Пользователь будет вводить текст в текстовой области. Затем он вставляется непосредственно в базу данных MySQL. Я использую обрезку, htmlentities, mysql_real_escape_string и у меня включены магические кавычки. Как мне санировать его при выводе этих данных обратно в текстовую область?

Спасибо за вашу помощь. Я никогда не был слишком уверен в правильном способе сделать это ...

Answer 1

Вы не должны использовать htmlentities при сохранении. Вы должны использовать htmlentities при отображении. Основное правило - не кодировать и не обрабатывать данные, пока вам это не понадобится. Если вы делаете htmlentities для него при сохранении, тогда вы должны сделать html_entity_decode для текста, когда пользователь хочет редактировать ввод. Таким образом, вы продезинфицировать для того, что вам нужно, и не более того. При его сохранении необходимо выполнить дезинфекцию для SQL-инъекции, поэтому вы mysql_real_escape_string. При отображении вам необходимо выполнить дезинфекцию для XSS, чтобы вы htmlentities это.
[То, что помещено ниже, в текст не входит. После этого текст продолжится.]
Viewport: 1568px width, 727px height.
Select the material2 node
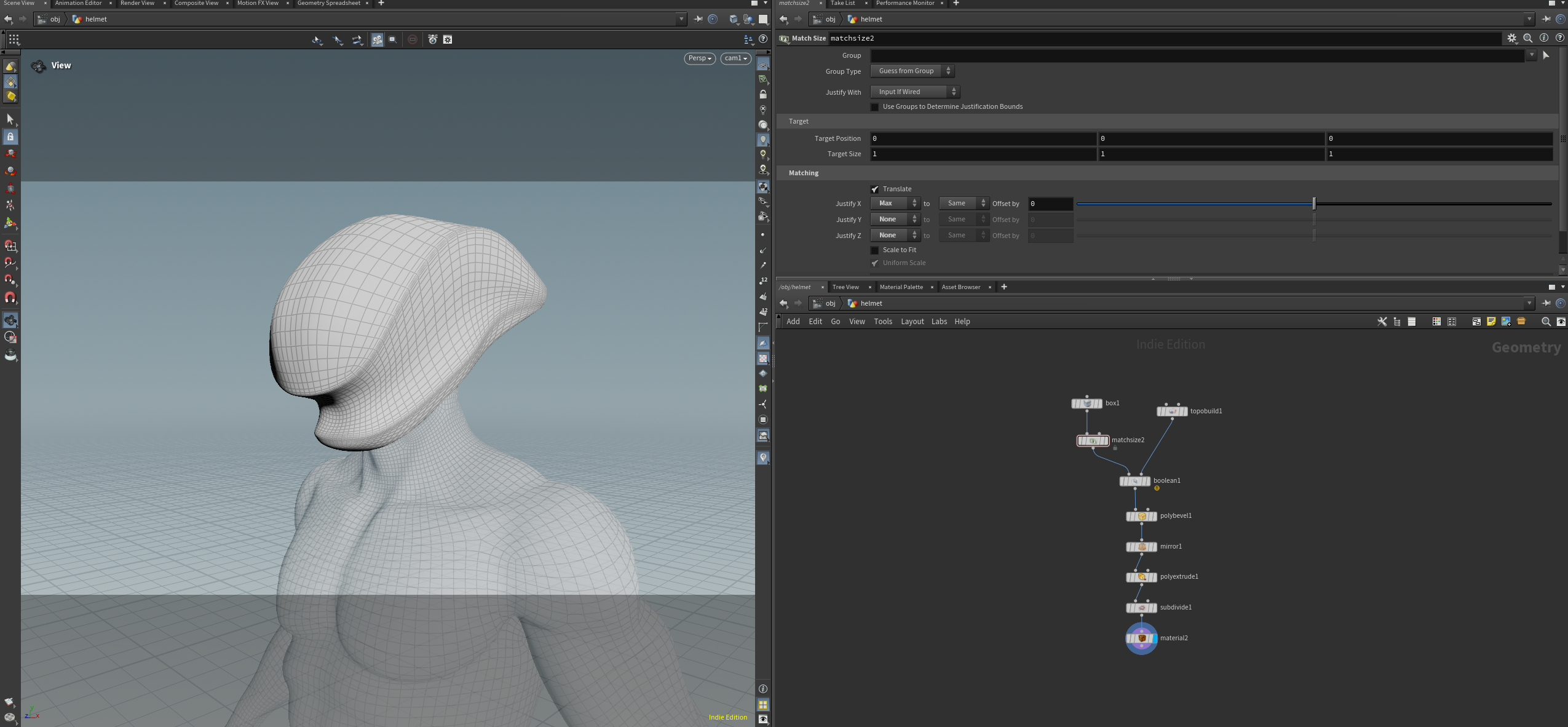click(x=1141, y=638)
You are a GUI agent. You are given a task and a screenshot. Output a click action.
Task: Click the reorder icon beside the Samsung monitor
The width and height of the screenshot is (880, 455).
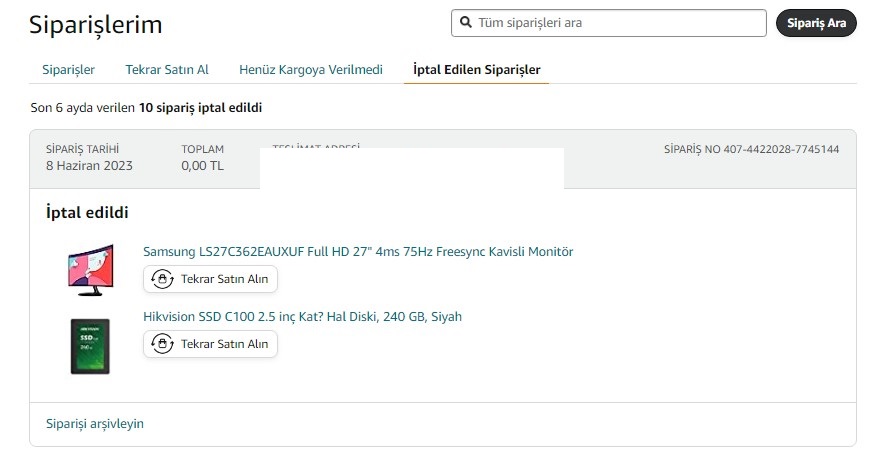click(162, 279)
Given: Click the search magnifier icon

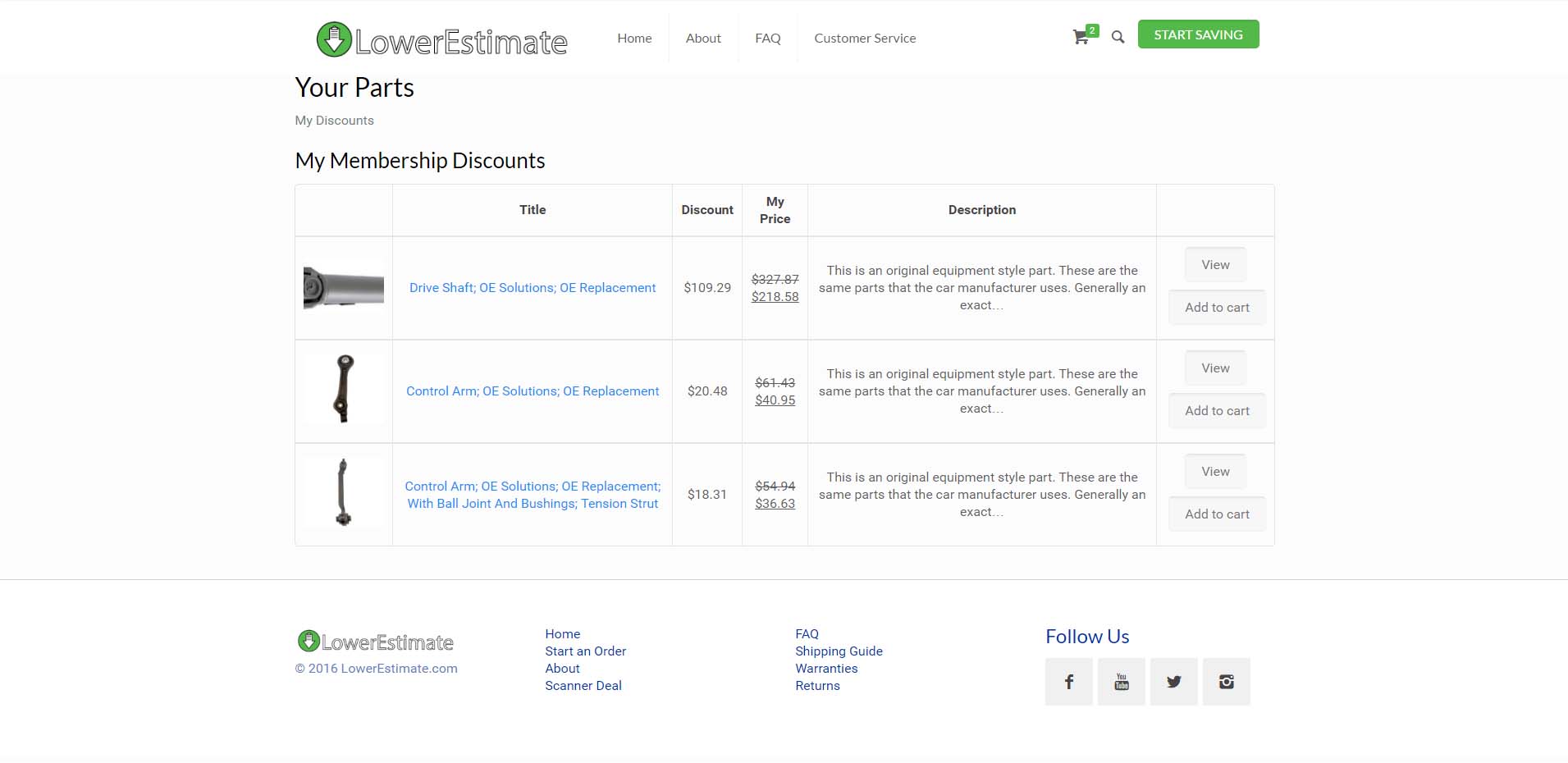Looking at the screenshot, I should pyautogui.click(x=1118, y=37).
Кроме того, я не уверен, что вы видели комментарий Даррила Хейна, но вы действительно не хотите, чтобы magic_quotes включался. Это плохая, плохая вещь , она устарела с PHP 5.3 и полностью исчезнет в PHP 6.

Answer 2

В дополнение к ответу Паоло о том, когда использовать htmlentities(), если вы не используете старую версию PHP, правильным способом очистки для вставки в базу данных mysql является использование Подготовленные операторы , которые являются частью расширения mysqli . Это заменяет любую необходимость использовать mysql_real_escape_string().

Кроме этого, я думаю, что у вас есть вещи.